The Australian innovation in Google's new quantum chip

A quantum computing innovation developed by researchers at the University of Sydney is being used in Google’s latest quantum chip, called Willow.


Image credit: Google

A quantum computing innovation developed by researchers at the University of Sydney is being used in Google’s latest quantum chip, called Willow.

The processor, which was unveiled by the tech giant in December, utilises a breakthrough in error correction which can improve the performance of quantum devices.

The technology was formally detailed in 2021 when researchers in Australia — including a then-21-year-old student — shared a new type of “surface code”, which is used to prevent errors in complex quantum systems.

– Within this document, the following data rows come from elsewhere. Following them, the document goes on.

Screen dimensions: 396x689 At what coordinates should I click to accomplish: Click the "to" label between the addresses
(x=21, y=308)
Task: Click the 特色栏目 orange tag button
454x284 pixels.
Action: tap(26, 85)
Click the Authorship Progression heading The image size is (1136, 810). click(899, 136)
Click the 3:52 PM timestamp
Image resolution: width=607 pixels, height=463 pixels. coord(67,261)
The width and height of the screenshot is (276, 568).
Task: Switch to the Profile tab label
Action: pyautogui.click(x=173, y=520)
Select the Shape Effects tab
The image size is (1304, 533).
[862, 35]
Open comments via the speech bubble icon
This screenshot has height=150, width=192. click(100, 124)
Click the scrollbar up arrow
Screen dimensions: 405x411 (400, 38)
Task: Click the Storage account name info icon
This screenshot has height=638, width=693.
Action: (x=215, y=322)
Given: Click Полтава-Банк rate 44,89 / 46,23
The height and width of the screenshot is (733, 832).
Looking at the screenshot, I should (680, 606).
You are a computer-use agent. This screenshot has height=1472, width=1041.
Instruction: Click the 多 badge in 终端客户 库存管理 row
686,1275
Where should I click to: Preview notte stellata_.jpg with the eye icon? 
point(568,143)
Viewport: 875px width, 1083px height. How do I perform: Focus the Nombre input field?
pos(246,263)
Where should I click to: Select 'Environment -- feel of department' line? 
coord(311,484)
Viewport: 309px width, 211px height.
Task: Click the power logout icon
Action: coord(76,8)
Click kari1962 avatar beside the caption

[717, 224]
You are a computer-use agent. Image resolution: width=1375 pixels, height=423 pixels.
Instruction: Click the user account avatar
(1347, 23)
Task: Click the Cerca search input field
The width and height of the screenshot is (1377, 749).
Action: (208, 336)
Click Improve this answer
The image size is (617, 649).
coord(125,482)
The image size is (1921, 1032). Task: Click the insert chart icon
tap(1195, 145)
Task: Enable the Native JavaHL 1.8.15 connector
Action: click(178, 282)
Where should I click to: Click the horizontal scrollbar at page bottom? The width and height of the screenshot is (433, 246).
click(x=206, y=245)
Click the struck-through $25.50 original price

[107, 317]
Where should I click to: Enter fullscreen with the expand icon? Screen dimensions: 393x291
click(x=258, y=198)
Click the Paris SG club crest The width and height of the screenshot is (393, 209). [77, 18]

The code, which the team dubbed the “XZZX” code, made international headlines at the time, with Amazon Web Services (AWS) promising to use it in its quantum computing labs.

Google has since implemented the code to reduce “a very common type of noise” in Willow, according to the University of Sydney’s Professor Stephen Bartlett, who was part of the team behind the XZZX research.

“They are really pushing the state of the art in demonstrating error correction,” he told Information Age.

The undergrad and the innovation

Pablo Bonilla was a 21-year-old undergraduate science student when he helped develop the XZZX code with Bartlett and other researchers at the University of Sydney.

The novel science which Bonilla pioneered, according to Bartlett, involved modifying standard surface code so that it can “correct very efficiently for the dominant source of errors, and spend fewer resources on correcting very rare errors”.

Google, which used “ZXXZ” surface code in Willow — essentially the same as XZZX, but written differently — has used variants of the code since 2019 but integrated the Australian research to improve its circuits’ ability to reduce noise, Information Age understands.